**What is being asked:** Can you set out the lines below as a numbered list, leaving out any blank lines?

>> Begin

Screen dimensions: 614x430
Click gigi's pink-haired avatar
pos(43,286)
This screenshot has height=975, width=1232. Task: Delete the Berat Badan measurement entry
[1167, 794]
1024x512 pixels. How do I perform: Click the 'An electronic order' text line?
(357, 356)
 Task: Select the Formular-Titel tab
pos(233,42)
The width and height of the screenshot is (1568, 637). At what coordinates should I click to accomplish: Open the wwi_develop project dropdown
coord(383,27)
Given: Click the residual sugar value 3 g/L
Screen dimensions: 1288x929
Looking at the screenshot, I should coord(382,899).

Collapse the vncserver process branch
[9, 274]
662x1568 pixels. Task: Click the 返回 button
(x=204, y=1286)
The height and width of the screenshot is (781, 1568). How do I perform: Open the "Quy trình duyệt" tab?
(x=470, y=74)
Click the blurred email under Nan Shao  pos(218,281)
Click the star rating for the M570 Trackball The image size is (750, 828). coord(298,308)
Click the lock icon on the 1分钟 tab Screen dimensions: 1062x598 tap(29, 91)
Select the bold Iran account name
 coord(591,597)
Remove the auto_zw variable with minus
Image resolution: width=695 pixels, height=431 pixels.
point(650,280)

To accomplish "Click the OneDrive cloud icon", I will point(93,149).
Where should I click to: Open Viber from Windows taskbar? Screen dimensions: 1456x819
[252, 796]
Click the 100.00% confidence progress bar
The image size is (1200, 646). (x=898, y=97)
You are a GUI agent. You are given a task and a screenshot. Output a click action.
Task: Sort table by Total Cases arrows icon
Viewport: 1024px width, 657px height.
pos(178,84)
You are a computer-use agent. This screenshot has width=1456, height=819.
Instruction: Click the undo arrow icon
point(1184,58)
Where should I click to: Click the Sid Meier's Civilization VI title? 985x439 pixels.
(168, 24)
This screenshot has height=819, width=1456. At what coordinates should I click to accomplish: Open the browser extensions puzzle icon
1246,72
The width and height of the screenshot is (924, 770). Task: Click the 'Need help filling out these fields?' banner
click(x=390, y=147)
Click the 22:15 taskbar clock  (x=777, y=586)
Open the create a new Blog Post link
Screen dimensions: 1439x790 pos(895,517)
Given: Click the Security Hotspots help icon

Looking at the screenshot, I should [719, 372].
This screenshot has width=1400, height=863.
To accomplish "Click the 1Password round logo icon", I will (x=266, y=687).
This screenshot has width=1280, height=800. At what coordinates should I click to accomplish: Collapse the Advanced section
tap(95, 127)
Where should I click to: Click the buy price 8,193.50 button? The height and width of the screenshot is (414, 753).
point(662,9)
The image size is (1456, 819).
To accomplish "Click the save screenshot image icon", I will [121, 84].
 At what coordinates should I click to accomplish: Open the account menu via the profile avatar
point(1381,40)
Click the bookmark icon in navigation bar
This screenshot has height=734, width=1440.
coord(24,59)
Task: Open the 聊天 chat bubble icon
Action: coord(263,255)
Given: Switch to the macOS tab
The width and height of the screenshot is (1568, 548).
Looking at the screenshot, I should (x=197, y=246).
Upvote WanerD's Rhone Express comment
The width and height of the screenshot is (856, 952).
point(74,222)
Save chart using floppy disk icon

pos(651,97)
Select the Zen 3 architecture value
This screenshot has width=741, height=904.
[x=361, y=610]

>> End

**Complete answer:**
1. Screen dimensions: 614x430
2. Click gigi's pink-haired avatar
3. pos(43,286)
4. This screenshot has height=975, width=1232. Task: Delete the Berat Badan measurement entry
5. [1167, 794]
6. 1024x512 pixels. How do I perform: Click the 'An electronic order' text line?
7. (357, 356)
8.  Task: Select the Formular-Titel tab
9. pos(233,42)
10. The width and height of the screenshot is (1568, 637). At what coordinates should I click to accomplish: Open the wwi_develop project dropdown
11. coord(383,27)
12. Given: Click the residual sugar value 3 g/L
13. Screen dimensions: 1288x929
14. Looking at the screenshot, I should coord(382,899).
15. Collapse the vncserver process branch
16. [9, 274]
17. 662x1568 pixels. Task: Click the 返回 button
18. (x=204, y=1286)
19. The height and width of the screenshot is (781, 1568). How do I perform: Open the "Quy trình duyệt" tab?
20. (x=470, y=74)
21. Click the blurred email under Nan Shao  pos(218,281)
22. Click the star rating for the M570 Trackball The image size is (750, 828). coord(298,308)
23. Click the lock icon on the 1分钟 tab Screen dimensions: 1062x598 tap(29, 91)
24. Select the bold Iran account name
25.  coord(591,597)
26. Remove the auto_zw variable with minus
27. Image resolution: width=695 pixels, height=431 pixels.
28. point(650,280)
29. To accomplish "Click the OneDrive cloud icon", I will point(93,149).
30. Where should I click to: Open Viber from Windows taskbar? Screen dimensions: 1456x819
31. [252, 796]
32. Click the 100.00% confidence progress bar
33. The image size is (1200, 646). (x=898, y=97)
34. You are a GUI agent. You are given a task and a screenshot. Output a click action.
35. Task: Sort table by Total Cases arrows icon
36. Viewport: 1024px width, 657px height.
37. pos(178,84)
38. You are a computer-use agent. This screenshot has width=1456, height=819.
39. Instruction: Click the undo arrow icon
40. point(1184,58)
41. Where should I click to: Click the Sid Meier's Civilization VI title? 985x439 pixels.
42. (168, 24)
43. This screenshot has height=819, width=1456. At what coordinates should I click to accomplish: Open the browser extensions puzzle icon
44. 1246,72
45. The width and height of the screenshot is (924, 770). Task: Click the 'Need help filling out these fields?' banner
46. click(x=390, y=147)
47. Click the 22:15 taskbar clock  (x=777, y=586)
48. Open the create a new Blog Post link
49. Screen dimensions: 1439x790 pos(895,517)
50. Given: Click the Security Hotspots help icon
51. Looking at the screenshot, I should [719, 372].
52. This screenshot has width=1400, height=863.
53. To accomplish "Click the 1Password round logo icon", I will (x=266, y=687).
54. This screenshot has width=1280, height=800. At what coordinates should I click to accomplish: Collapse the Advanced section
55. tap(95, 127)
56. Where should I click to: Click the buy price 8,193.50 button? The height and width of the screenshot is (414, 753).
57. point(662,9)
58. The image size is (1456, 819).
59. To accomplish "Click the save screenshot image icon", I will [121, 84].
60.  At what coordinates should I click to accomplish: Open the account menu via the profile avatar
61. point(1381,40)
62. Click the bookmark icon in navigation bar
63. This screenshot has height=734, width=1440.
64. coord(24,59)
65. Task: Open the 聊天 chat bubble icon
66. Action: coord(263,255)
67. Given: Switch to the macOS tab
68. The width and height of the screenshot is (1568, 548).
69. Looking at the screenshot, I should (x=197, y=246).
70. Upvote WanerD's Rhone Express comment
71. The width and height of the screenshot is (856, 952).
72. point(74,222)
73. Save chart using floppy disk icon
74. pos(651,97)
75. Select the Zen 3 architecture value
76. This screenshot has width=741, height=904.
77. [x=361, y=610]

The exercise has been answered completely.